Now with multi-lingual language models, you train on a very large corpus of text in different languages. The way that multi-lingual transformer language models transfer across languages is suggestive of the fact that they really do build up some cross-lingual, more abstract meaningful representations internally. The same intent meaning or concept maps to the same internal representation no matter which language you use. This is also why these models are so useful in helping us predict intents and other natural language tasks in the first place. The result of which is what you see in Cognigy.AI in the above screenshot.
Acdemic research on cross-lingual representations in AI
Researchers have begun investigating the phenomenon. Chi, Hewitt, and Manning (2020) for example find evidence to suggest that multi-lingual LMs learn certain linguistic universals.
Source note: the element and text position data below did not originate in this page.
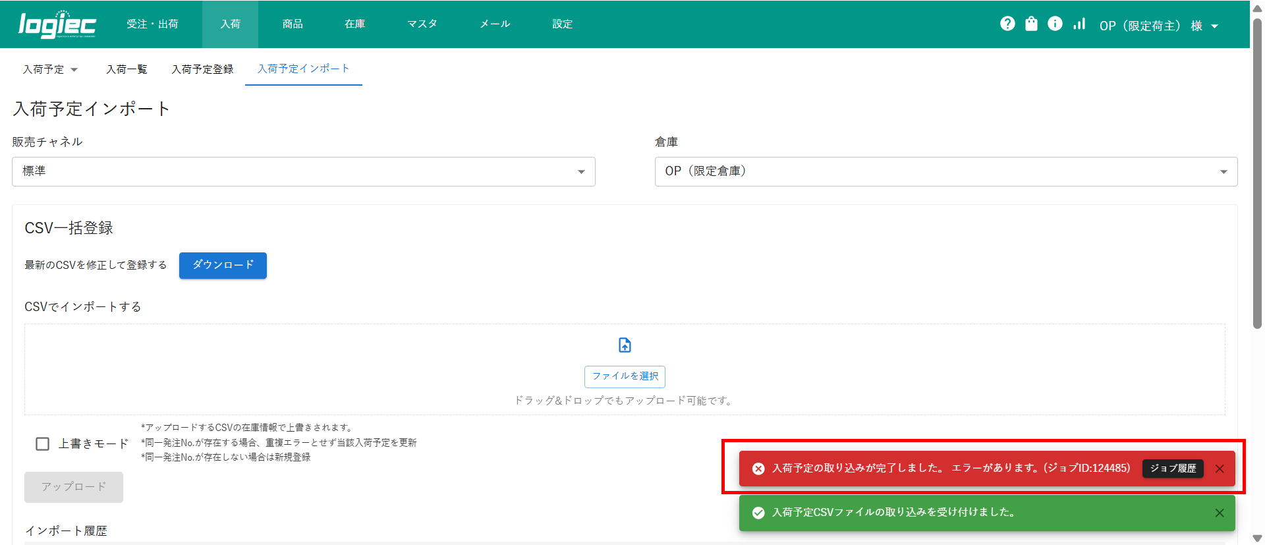Click the blue ダウンロード button
This screenshot has width=1265, height=545.
(223, 265)
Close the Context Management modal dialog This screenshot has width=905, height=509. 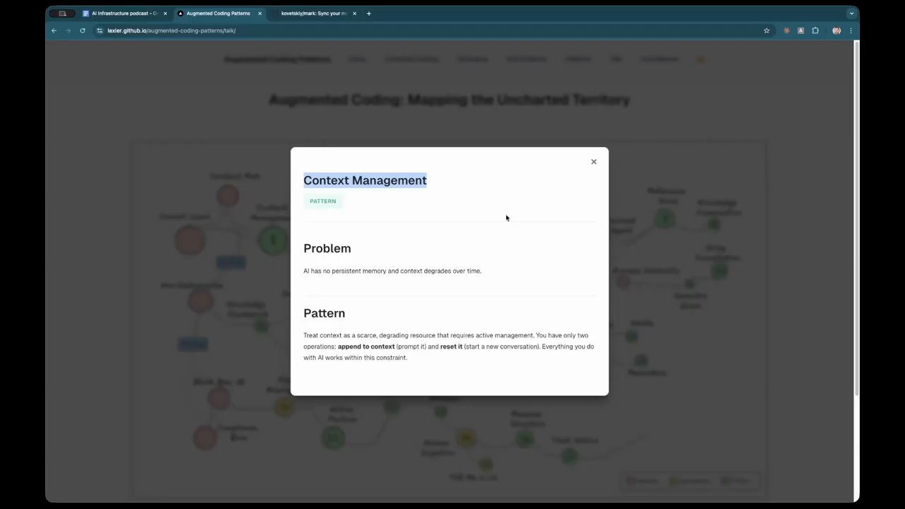point(594,162)
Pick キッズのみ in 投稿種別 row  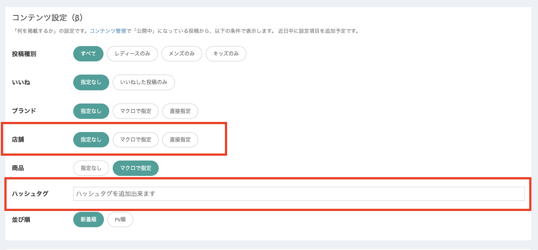(226, 54)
As illustrated in one of their visualizations of clustering of syntactic dependency labels across languages:
t-SNE visualization of head-dependent dependency pairs belonging to selected dependencies in English and French, projected into a syntactic subspace of Multilingual BERT, as learned on English syntax trees. Colors correspond to gold UD dependency type labels.
Source: Ethan A. Chi, John Hewitt, and Christopher D. Mannin: Finding Universal Grammatical Relations in Multilingual BERT
Choenni and Shutova (2020) investigate how multi-lingual sentence representations cluster across layers of increasing depth in multilingual models. This following graphic shows clustering of embedding representations across neural network layers of increasing depth. They are initially well separated by language. In subsequent layers inside the network the representations coalesce into common representations detached from the original language. The separation into languages towards output layers in the second row is due to a different training regime.
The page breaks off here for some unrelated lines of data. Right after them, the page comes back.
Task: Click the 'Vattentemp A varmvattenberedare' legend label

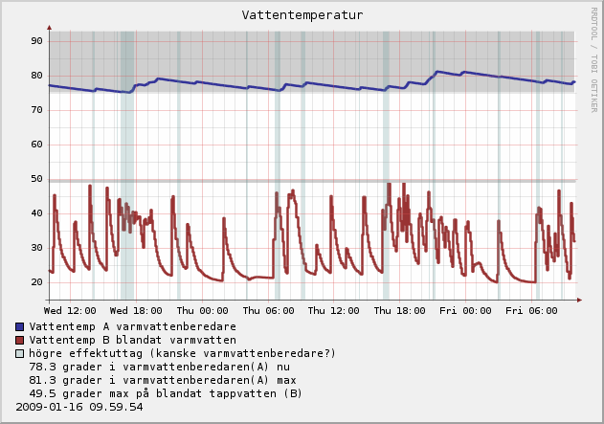Action: click(x=132, y=326)
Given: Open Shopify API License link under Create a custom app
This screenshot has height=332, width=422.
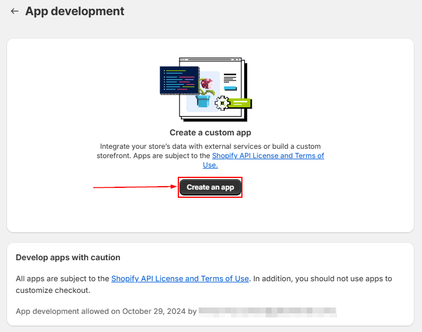Looking at the screenshot, I should (x=268, y=156).
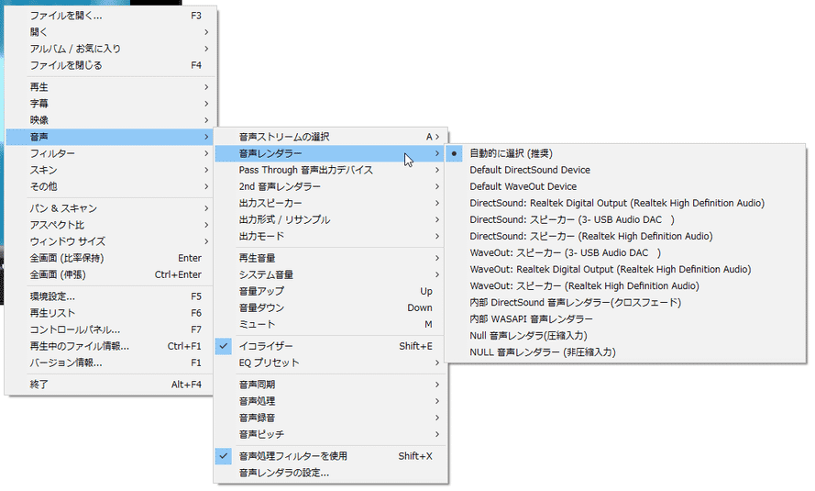Select DirectSound: Realtek Digital Output renderer

(616, 203)
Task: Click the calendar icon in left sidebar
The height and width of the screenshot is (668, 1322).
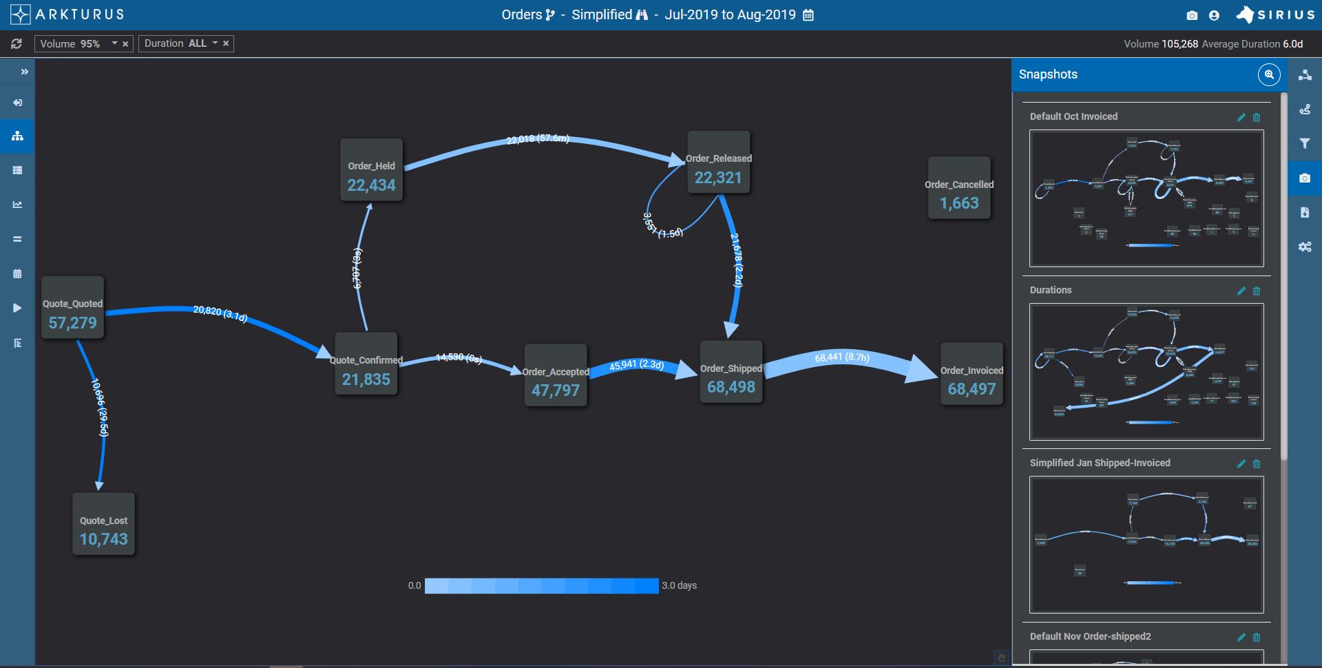Action: point(17,273)
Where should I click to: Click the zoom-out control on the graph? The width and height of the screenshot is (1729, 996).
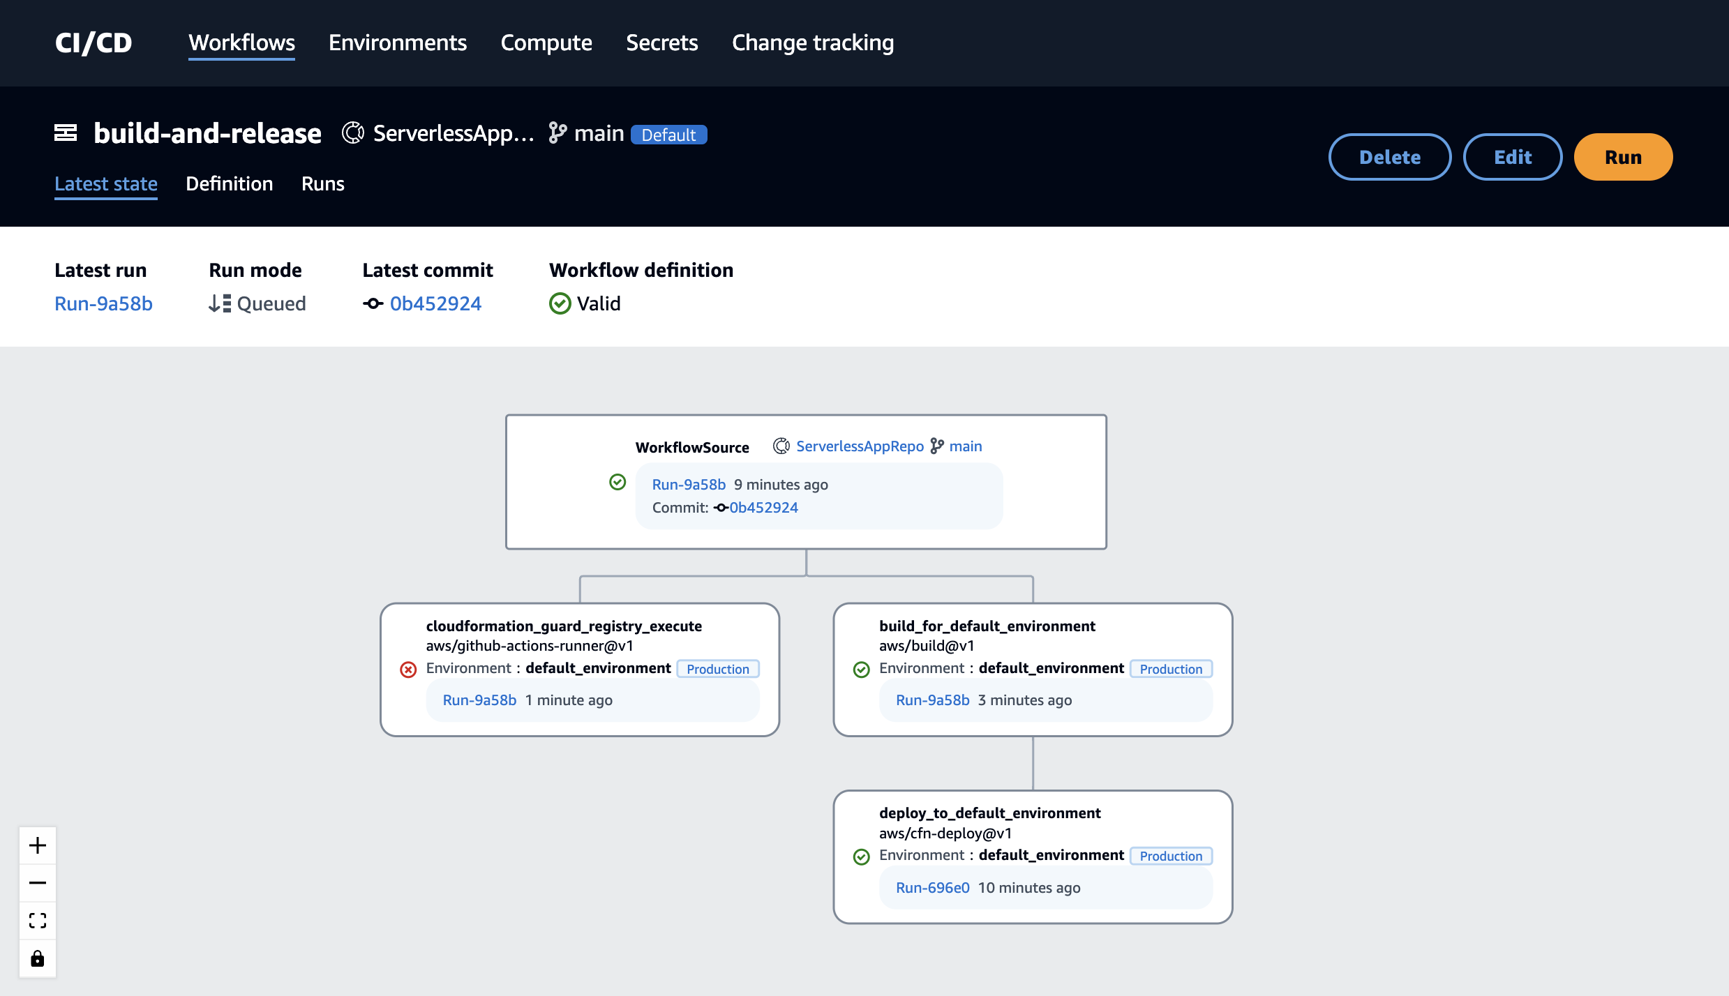point(37,883)
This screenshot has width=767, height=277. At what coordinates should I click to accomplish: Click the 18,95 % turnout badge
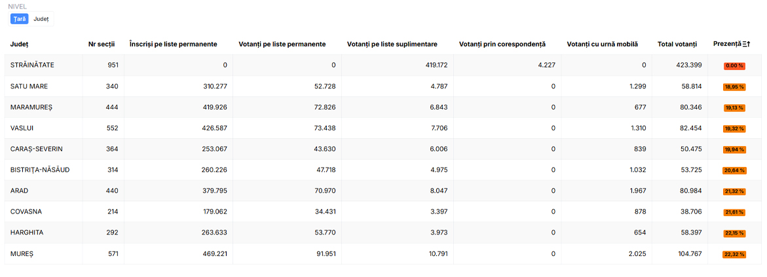734,87
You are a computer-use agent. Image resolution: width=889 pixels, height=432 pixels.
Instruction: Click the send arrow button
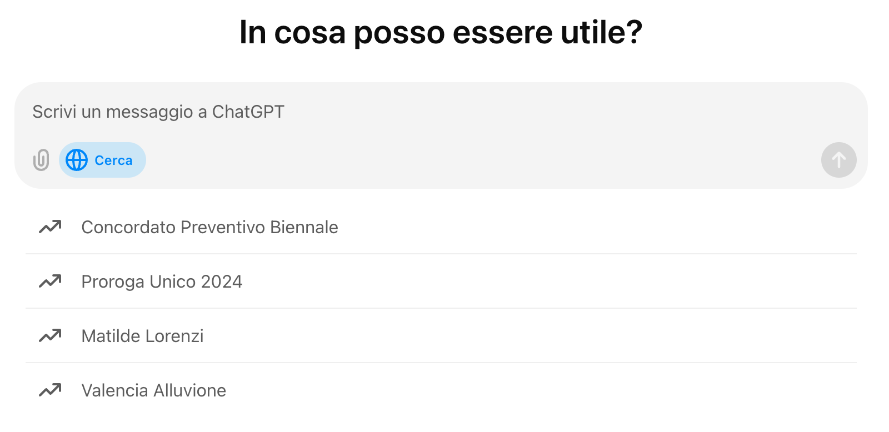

t-SNE plots of representations from layers of LASER (top) and M-BERT (bottom), where layer 0 corresponds to the non-contextualized token embeddings.
Source: Rochelle Choenni and Ekaterina Shutova: What does it mean to be language-agnostic? Probing multilingual sentence encoders for typological properties
What is the impact on conversational AI in practice?
While multi-lingual models are great, we still recommend for the main languages the virtual agent to use the main language. First of all, some information might get lost in translation so to speak. Well-written German example sentences will generally still outperform intents written in another language for German inputs. While you can also write multi-lingual intents for the universal model there are still practical considerations that yield advantage to the monolingual approach. Knowing many languages comes with a trade-off and a significant overhead. They are more challenging to train, are as a result larger, slower, and may not always benefit from the latest innovations.
Generally, monolingual models will be more optimized for the task at hand, faster, and more performant. It is also easier dealing with intent editing, intent training, etc. in separate locales which are made very easy in Cognigy. For quick time to market and understanding the long tail of less frequently used languages, however, the Universal language model does indeed render localization obsolete.